> [What the task requires]:
Please copy out the entries below word for word. Begin at the first line and stop after the line that contains "[x=105, y=15]".

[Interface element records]
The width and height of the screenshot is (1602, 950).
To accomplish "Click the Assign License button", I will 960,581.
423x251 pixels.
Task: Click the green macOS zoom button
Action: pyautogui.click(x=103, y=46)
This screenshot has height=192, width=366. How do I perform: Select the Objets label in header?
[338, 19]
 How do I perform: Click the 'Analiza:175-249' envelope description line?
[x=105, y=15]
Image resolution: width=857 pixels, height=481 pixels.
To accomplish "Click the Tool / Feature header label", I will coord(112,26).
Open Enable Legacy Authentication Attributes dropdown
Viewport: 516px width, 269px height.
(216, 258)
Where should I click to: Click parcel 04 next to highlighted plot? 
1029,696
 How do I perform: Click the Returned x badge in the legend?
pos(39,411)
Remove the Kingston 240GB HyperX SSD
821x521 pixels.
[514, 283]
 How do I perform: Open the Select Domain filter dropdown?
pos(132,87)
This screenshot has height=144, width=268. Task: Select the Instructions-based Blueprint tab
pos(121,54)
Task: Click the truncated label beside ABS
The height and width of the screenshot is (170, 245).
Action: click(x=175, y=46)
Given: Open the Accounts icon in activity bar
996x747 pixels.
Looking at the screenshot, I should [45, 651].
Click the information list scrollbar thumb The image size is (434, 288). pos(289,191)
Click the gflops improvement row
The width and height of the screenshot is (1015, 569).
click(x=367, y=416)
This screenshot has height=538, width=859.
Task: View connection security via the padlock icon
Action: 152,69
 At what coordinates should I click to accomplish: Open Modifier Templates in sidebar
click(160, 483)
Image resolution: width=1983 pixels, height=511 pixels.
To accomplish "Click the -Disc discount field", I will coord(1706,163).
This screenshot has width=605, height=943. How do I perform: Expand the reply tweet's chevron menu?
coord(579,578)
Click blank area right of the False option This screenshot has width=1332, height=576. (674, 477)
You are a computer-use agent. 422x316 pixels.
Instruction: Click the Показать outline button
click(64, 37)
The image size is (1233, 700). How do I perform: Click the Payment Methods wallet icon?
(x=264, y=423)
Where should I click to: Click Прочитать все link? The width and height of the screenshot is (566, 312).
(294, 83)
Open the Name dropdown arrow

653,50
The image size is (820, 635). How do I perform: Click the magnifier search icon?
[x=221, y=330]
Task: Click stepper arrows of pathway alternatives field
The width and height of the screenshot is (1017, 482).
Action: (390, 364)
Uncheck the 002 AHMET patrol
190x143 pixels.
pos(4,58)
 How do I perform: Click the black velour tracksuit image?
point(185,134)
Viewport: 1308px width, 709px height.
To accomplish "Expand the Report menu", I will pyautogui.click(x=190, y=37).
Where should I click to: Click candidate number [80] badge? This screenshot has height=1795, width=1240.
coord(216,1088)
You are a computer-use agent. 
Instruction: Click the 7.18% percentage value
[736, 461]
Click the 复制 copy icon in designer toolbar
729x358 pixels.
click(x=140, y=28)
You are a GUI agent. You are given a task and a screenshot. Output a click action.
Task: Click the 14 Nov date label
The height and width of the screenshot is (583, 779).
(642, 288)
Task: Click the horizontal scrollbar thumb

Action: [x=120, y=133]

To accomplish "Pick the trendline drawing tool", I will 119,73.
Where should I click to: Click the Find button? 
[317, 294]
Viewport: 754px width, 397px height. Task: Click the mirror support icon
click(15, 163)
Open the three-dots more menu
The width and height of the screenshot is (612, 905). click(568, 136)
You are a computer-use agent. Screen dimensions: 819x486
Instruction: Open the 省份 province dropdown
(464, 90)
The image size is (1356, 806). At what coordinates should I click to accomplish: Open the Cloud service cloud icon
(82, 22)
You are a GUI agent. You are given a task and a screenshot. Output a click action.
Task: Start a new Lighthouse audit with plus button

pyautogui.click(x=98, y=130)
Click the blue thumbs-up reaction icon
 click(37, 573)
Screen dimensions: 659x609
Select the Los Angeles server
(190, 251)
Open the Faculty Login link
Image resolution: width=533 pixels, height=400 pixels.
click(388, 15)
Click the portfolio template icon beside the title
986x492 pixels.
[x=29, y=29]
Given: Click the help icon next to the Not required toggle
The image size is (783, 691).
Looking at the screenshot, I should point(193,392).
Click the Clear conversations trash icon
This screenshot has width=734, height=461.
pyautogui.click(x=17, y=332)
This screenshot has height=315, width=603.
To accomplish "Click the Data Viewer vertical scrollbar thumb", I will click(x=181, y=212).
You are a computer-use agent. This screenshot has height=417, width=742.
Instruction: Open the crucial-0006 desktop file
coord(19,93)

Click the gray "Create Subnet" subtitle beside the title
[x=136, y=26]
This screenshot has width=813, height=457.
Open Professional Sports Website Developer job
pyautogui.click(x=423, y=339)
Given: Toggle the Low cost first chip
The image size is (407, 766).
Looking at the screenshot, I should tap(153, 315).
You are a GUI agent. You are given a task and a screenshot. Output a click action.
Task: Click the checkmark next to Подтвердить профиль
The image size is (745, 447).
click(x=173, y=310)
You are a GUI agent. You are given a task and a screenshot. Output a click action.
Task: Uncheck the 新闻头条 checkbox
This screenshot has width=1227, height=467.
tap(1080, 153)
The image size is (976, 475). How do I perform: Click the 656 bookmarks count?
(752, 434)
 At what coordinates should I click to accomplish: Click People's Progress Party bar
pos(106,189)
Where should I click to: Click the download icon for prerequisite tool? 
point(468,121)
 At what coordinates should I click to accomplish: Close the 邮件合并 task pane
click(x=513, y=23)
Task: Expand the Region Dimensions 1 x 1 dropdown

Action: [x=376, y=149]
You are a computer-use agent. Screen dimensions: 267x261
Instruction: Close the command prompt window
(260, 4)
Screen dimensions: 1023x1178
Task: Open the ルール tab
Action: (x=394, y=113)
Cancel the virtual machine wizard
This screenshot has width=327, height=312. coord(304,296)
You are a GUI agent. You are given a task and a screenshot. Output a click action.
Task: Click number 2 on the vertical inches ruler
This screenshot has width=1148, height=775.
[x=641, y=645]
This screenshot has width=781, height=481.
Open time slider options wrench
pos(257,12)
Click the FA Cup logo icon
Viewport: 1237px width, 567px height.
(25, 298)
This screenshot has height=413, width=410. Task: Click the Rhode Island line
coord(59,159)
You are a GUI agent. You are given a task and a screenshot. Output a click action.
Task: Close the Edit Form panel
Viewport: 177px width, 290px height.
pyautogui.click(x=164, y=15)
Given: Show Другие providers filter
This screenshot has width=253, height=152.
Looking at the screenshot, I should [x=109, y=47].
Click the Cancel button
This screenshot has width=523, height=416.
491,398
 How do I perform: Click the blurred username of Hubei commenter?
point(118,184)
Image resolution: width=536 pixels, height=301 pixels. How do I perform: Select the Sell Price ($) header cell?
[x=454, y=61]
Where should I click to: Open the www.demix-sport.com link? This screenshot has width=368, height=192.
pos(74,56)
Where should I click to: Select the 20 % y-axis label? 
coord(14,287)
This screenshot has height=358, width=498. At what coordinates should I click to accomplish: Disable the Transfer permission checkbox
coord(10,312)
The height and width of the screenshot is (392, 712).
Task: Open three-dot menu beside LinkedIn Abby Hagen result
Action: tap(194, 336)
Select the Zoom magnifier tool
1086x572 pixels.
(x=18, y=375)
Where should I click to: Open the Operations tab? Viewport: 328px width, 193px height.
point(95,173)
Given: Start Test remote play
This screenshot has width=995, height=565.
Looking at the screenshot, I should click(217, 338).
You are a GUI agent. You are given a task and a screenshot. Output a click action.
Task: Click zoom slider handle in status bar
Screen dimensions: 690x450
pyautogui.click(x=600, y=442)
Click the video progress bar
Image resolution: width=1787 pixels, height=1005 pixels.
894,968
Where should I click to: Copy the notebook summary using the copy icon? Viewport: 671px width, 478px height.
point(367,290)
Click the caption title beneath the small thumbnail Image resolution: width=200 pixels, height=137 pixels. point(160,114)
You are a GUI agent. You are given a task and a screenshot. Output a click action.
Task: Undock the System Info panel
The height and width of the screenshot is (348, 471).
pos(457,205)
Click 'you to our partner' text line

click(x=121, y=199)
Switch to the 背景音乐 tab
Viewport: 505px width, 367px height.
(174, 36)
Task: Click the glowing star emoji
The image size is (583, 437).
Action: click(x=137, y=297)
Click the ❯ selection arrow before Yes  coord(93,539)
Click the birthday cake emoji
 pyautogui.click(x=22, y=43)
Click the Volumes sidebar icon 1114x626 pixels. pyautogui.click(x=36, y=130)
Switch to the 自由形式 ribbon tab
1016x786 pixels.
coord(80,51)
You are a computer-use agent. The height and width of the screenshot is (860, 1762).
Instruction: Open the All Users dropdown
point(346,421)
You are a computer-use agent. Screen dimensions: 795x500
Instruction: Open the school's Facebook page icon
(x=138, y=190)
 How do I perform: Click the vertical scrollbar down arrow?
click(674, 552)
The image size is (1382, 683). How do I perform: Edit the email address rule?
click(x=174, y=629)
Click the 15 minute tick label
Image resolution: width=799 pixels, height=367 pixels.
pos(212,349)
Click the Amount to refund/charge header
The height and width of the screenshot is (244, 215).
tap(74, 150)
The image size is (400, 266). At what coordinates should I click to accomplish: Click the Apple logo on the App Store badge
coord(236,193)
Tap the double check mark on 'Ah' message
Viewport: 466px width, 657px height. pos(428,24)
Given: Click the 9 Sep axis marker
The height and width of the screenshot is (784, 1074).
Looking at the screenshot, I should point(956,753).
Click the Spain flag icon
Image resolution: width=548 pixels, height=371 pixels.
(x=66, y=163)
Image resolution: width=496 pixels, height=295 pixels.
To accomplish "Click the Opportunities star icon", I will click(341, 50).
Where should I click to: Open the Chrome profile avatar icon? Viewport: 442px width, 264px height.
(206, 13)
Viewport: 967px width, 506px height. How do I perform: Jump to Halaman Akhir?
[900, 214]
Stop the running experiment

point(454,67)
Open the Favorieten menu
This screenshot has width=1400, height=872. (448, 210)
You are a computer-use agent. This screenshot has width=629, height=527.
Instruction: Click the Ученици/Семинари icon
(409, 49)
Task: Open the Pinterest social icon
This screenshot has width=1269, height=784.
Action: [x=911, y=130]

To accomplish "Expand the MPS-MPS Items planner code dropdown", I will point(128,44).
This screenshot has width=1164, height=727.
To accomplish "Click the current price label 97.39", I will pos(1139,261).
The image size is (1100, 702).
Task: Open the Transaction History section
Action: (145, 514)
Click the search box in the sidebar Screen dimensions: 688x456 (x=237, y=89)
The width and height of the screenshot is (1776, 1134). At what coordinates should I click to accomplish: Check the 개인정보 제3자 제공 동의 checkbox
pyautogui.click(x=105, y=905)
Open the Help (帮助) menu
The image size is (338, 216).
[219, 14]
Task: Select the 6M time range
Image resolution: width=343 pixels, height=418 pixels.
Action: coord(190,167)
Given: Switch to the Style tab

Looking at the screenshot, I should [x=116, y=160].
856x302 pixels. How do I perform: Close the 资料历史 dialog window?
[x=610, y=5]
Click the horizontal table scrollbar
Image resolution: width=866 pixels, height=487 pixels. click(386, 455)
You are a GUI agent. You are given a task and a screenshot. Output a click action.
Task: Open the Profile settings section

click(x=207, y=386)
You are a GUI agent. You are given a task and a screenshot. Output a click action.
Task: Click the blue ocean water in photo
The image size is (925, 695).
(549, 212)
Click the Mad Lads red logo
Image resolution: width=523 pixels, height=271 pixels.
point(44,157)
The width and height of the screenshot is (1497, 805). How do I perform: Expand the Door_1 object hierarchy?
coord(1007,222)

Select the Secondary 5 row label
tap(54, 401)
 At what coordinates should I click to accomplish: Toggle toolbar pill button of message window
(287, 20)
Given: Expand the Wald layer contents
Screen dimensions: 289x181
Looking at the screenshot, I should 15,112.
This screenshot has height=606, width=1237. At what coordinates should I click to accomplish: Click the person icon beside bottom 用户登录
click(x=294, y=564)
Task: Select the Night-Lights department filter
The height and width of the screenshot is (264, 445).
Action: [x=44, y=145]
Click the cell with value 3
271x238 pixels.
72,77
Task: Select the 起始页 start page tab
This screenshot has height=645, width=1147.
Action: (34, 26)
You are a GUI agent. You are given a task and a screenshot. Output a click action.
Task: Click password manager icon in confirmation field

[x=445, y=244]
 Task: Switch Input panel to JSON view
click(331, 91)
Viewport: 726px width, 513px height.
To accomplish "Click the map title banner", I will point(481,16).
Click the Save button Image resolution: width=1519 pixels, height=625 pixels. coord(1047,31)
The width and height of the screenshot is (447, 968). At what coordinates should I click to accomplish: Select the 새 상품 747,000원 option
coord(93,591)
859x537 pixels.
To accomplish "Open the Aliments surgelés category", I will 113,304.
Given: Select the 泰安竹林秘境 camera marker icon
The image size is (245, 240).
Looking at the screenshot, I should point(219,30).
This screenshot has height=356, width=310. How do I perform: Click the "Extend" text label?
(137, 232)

> [Result for this exercise]:
The width and height of the screenshot is (1602, 950).
To accomplish "Click the Assign License button", I will 960,581.
423x251 pixels.
Task: Click the green macOS zoom button
Action: pyautogui.click(x=103, y=46)
This screenshot has height=192, width=366. How do I perform: Select the Objets label in header?
[338, 19]
 How do I perform: Click the 'Analiza:175-249' envelope description line?
[x=105, y=15]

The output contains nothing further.